The Gold Coin
Morris Weiss
In New York City in the early nineteen hundreds you could buy a large schooner of beer for a nickel. A free lunch came with it. This morning, Jake the tailor was first at the teller's window. He laid down a five-dollar bill.

"Mister, please give me a gold piece, a shiny one if you got it. It's for my grandson's bar-mitzvah present."

Jake was a young-looking grandfather. Tall and slim, his brown hair and pin-striped mustache were just starting to grey. His blue eyes examined the gold piece. It was about the size of a penny. Hurrying out of the bank, his long strides soon brought him to his cleaning store. It was a small place: a sewing machine beside the entrance, a pressing board with hand iron in the center. The customers' clothes hung on racks in the rear.

Jake rolled up the sleeves of his white shirt and put the clothes brush on his striped trousers. Jake always dressed like the matinee idol he once dreamt he would be. Now he began his ten-hour work day. Two o'clock: his wife, Ida, brought hot soup and sandwiches.

"Two more weeks," smiled Jake, "our Louis will have his bar mitzvah."

"Thirteen years already," sighed Ida. "He's supposed to be a man. Yes, maybe in the old country. Here the children come to the parents till they are middle-aged."

While Jake and Ida were chatting this Thursday afternoon, a badly crippled beggar was making his rounds. A tombstone must have fallen on the poor man. He had a brace on his twisted knee. On his right foot he wore a large-heeled orthopedic shoe. The right side of his face was flattened in. There are many handicapped people limping along. However, what was unusual about this beggar was his right arm. It was only half an arm. His fingers dangled limply where his elbow should have been.

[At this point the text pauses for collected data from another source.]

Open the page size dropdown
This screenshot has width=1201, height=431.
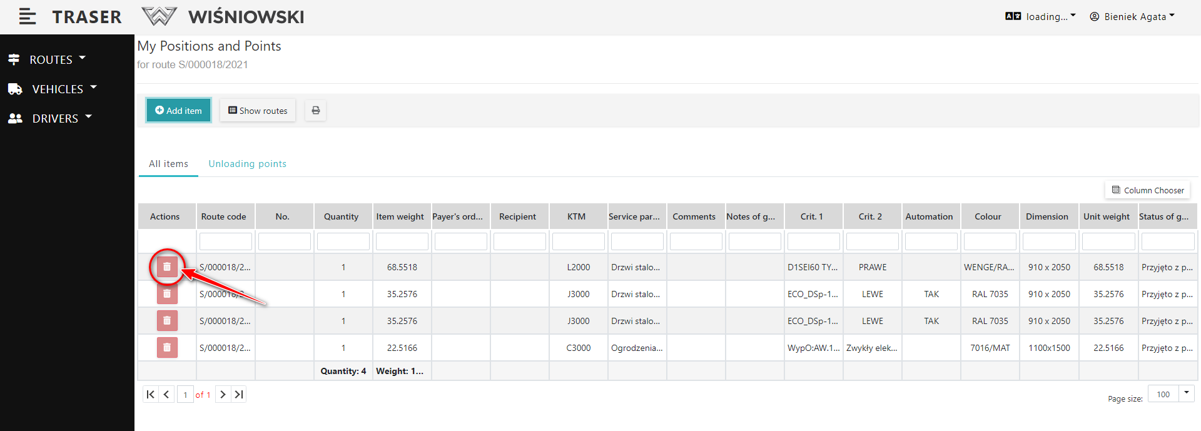[x=1187, y=393]
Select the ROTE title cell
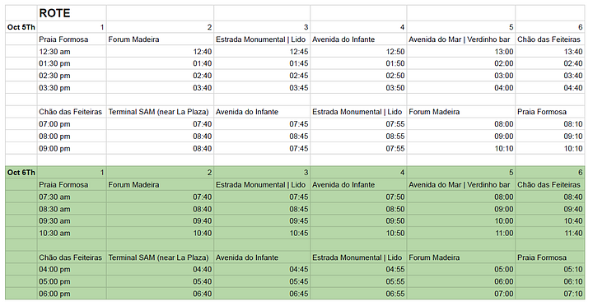 tap(72, 13)
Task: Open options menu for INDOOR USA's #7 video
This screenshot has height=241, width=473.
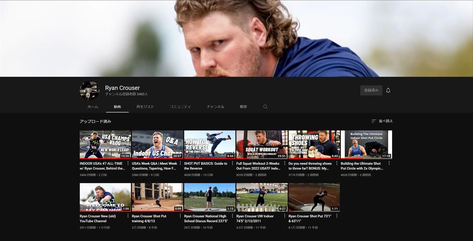Action: point(128,163)
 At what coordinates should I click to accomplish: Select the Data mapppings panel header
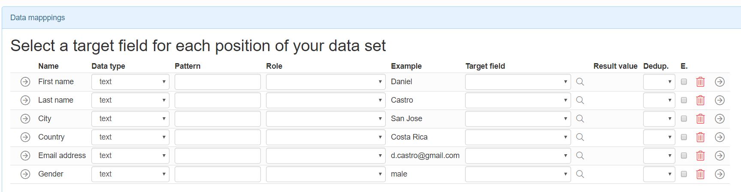coord(371,18)
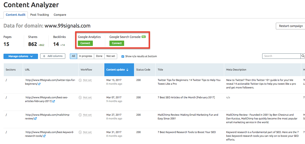Connect Google Analytics account

coord(85,43)
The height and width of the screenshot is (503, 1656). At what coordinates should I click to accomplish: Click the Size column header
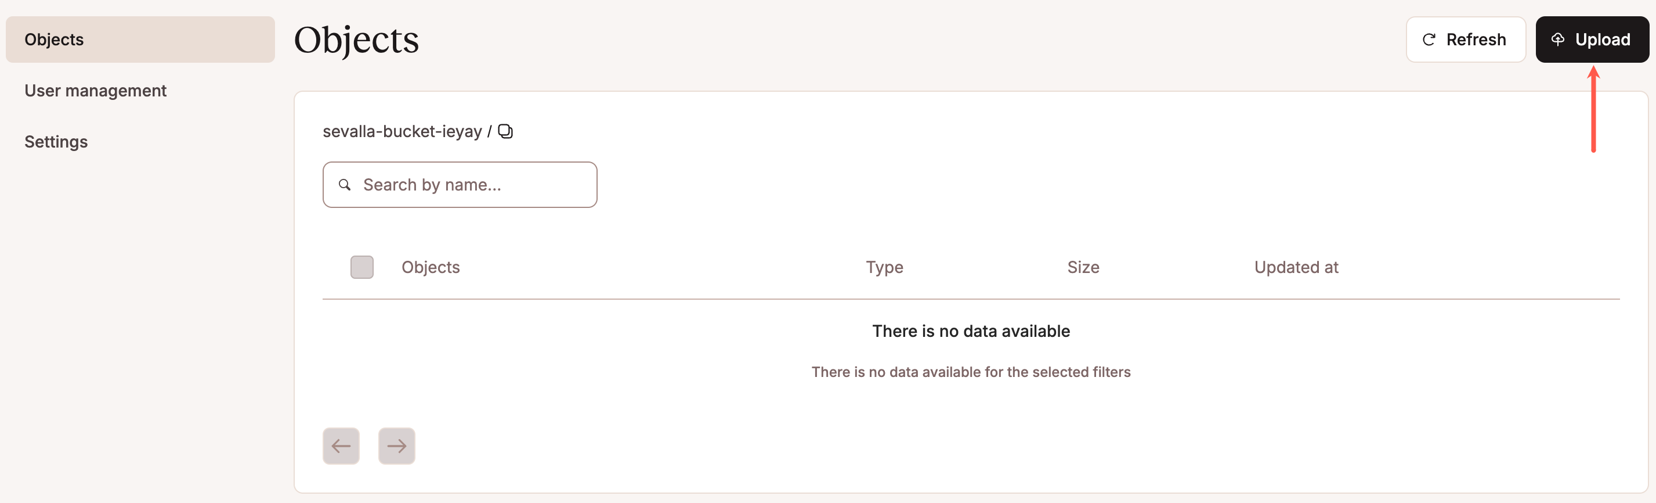[x=1083, y=267]
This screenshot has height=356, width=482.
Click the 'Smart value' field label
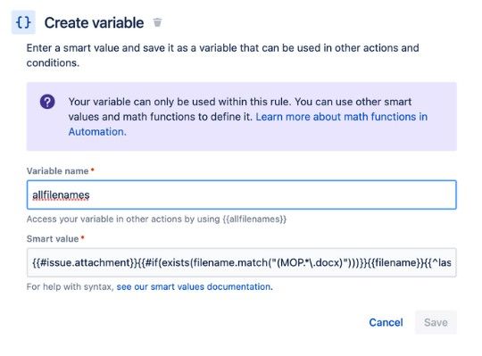point(53,238)
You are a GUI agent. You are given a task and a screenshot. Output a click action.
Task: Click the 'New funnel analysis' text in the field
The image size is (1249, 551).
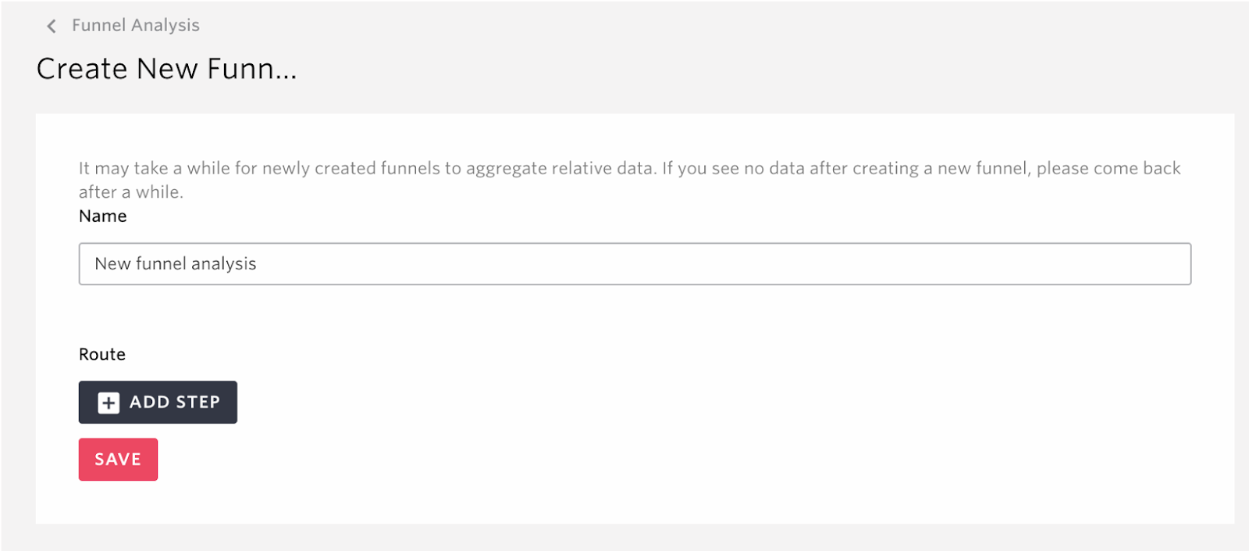pyautogui.click(x=176, y=264)
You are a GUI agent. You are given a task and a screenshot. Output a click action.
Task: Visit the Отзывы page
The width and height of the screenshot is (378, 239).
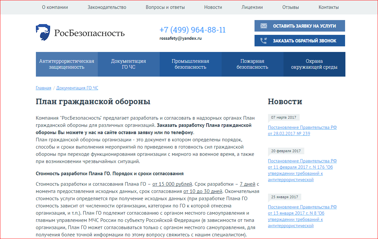click(x=290, y=7)
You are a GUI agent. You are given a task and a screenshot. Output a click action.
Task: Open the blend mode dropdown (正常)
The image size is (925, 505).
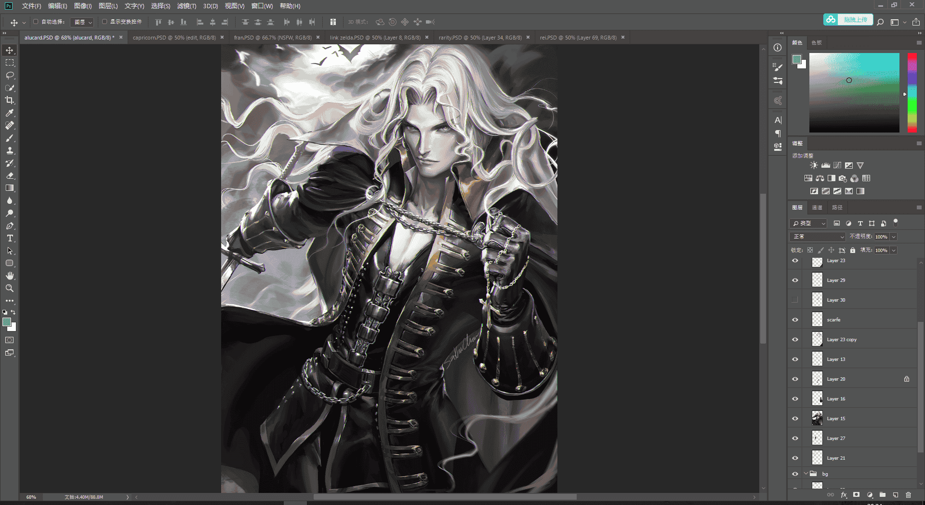pos(818,237)
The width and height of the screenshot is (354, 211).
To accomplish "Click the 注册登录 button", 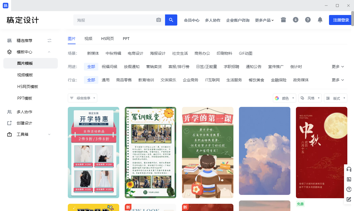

After canvassing the city for many years, the old beggar established a route. Each day he covered specific territory, making stops like a rent collector. Every Thursday about three o'clock he was at Jake's door. He had been doing it for years. When Jake would see him he would hurry over and give him a penny.

This Thursday after lunch Ida went home. Three o'clock the beggar opened Jake's door as usual. Jake was at the door talking to a customer. He quickly handed the beggar a coin.

Later that evening Jake was fumbling for the gold piece. He took out all his change, but it was not there.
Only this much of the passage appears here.